— BEGIN Records provided —
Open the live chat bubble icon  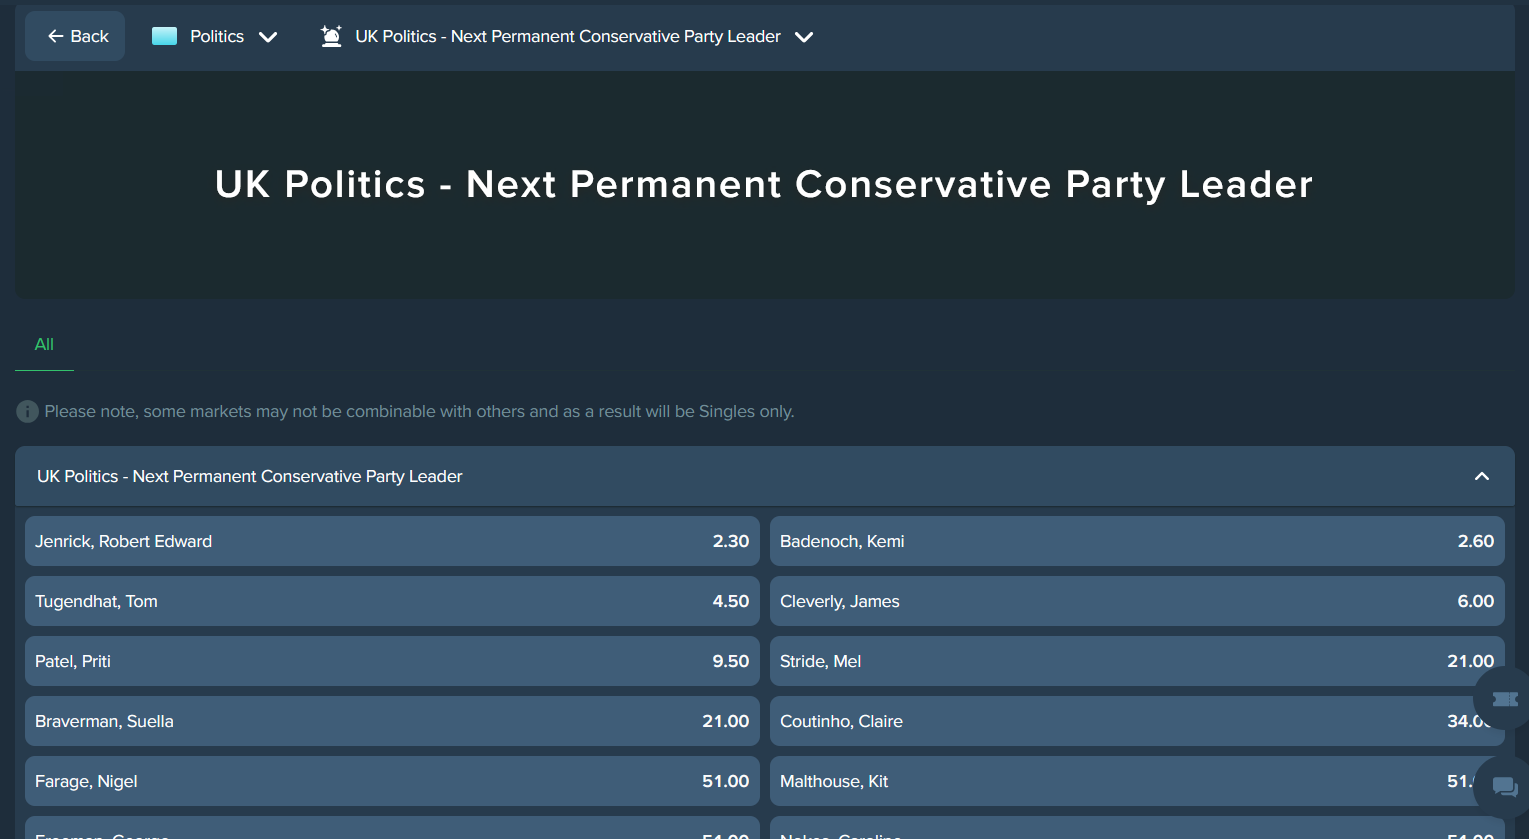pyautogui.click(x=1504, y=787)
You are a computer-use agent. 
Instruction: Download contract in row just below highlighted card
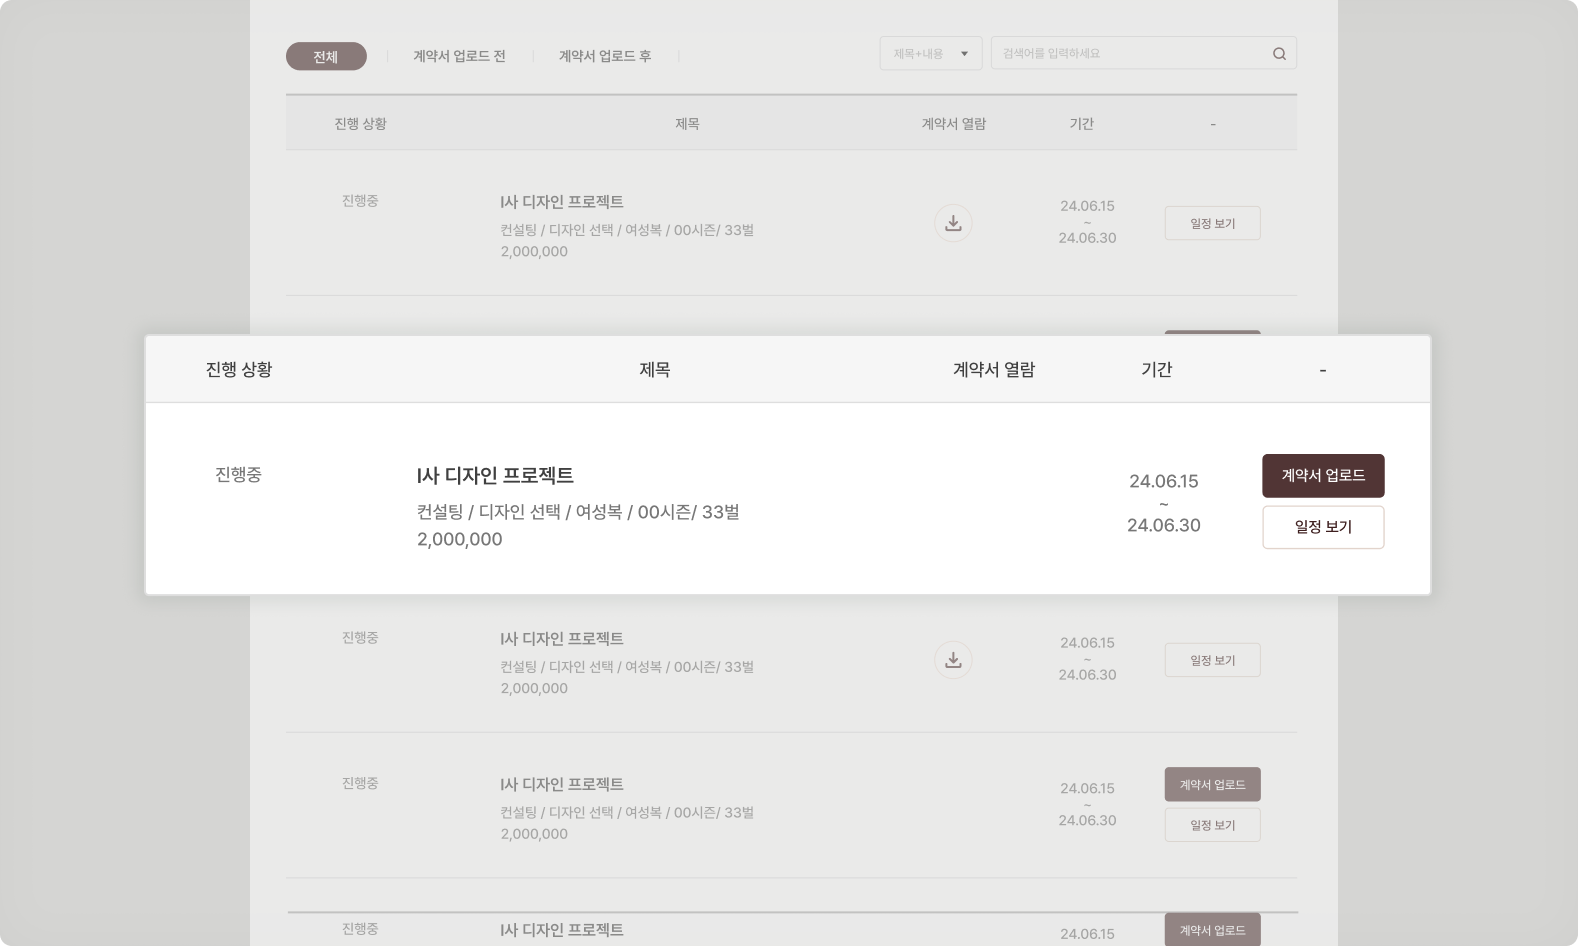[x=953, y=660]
— END Records provided —
— BEGIN Records provided —
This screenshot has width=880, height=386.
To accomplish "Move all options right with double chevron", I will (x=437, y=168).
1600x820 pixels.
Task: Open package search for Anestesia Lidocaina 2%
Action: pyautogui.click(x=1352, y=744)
— END Records provided —
The exercise = Lay out the lines beginning at the line that contains "You are a computer-use agent." and ending after the line that contains "[x=953, y=660]" as a numbered list, omitting blank lines and leaving the pictures out of the answer.

Solved exercise =
1. You are a computer-use agent. 
2. Instruction: Download contract in row just below highlighted card
3. [x=953, y=660]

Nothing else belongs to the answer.